[Extrait fourni]
À trois reprises au moins, notre planète s’est entièrement recouverte de glace. À l’occasion de l’exposition « Froid » qui débute à la Cité des sciences et de l’industrie, le climatologue Gilles Ramstein nous explique comment la Terre en est arrivée là, et surtout, comment elle a pu en sortir.
Notre planète n’a pas toujours été bleue et hospitalière ; elle a même connu, à plusieurs reprises, des périodes suffisamment froides pour que sa surface se couvre intégralement de glace. Longtemps contestés, ces épisodes dits de « Terre boule de neige » (Snowball Earth) sont aujourd’hui attestés par de nombreuses traces géologiques et géochimiques.
Le climatologue Gilles Ramstein enquête depuis les années 2000 sur ces épisodes où la Terre vue de l’espace ressemblait à Europe ou Encelade, deux lunes glacées. Retour sur les coups de froid qui ont frappé notre planète.
[/Extrait fourni]
[Données d'entrée]
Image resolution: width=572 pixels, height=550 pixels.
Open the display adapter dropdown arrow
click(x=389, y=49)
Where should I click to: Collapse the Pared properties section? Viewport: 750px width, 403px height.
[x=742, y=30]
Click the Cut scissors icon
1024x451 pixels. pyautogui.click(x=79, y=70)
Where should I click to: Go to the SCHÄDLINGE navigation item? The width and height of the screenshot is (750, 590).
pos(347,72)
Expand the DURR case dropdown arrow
[/Données d'entrée]
[Données d'entrée]
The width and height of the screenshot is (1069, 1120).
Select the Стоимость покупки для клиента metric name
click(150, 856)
[/Données d'entrée]
[Données d'entrée]
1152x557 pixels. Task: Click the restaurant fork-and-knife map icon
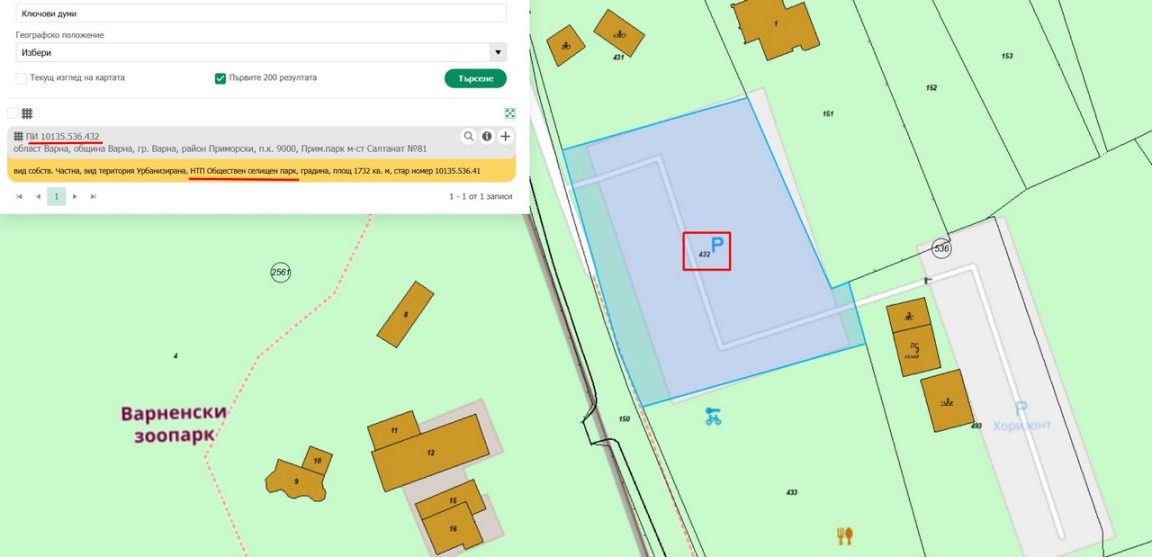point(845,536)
[/Données d'entrée]
# Énoncé A:
D'après l'extrait sur la Terre boule de neige, expliquez en une à trois phrases pourquoi ces épisodes, longtemps contestés, sont aujourd'hui reconnus.
# Énoncé B:
Poursuivez l'extrait sur la Terre boule de neige à partir de sa dernière phrase.
Les données sont issues d'une autre source que l'extrait.

# Réponse rédigée A:
Ces épisodes sont aujourd'hui reconnus parce que de nombreuses traces géologiques et géochimiques les attestent.

# Réponse rédigée B:
La Terre est située dans la zone habitable de son étoile, ce qui a priori indique que l’eau peut s’y maintenir à l’état liquide.
Comment, dans ce cas, a-t-elle pu s’englacer totalement ?
Gilles Ramstein : Les choses ne sont pas si simples ! Il y a 4,56 milliards d’années, quand la Terre s’est formée, l’énergie irradiée par le Soleil était 30 % moins importante qu’aujourd’hui.
Depuis, sa puissance augmente de 7 % par milliard d’années. Le paradoxe est qu’en dépit d’une irradiation moindre, la Terre était alors bien plus chaude qu’actuellement.
Ce phénomène s’explique par le fait que le climat d’une planète dépend de son bilan radiatif : la différence entre l’énergie reçue du soleil et celle renvoyée vers l’espace par les continents, les océans et l’atmosphère. Sur Terre, dès l’origine, l’atmosphère a joué le rôle d’une couverture chauffante. En particulier, le dioxyde de carbone et le méthane, qui sont deux puissants gaz à effet de serre et peuvent beaucoup varier dans l’atmosphère, ont été à la base de la régulation des températures de surface.
Mais que s’est-il passé pour que cela aboutisse à une glaciation ?
G. R. : Cette catastrophe climatique découle d’une révolution biologique !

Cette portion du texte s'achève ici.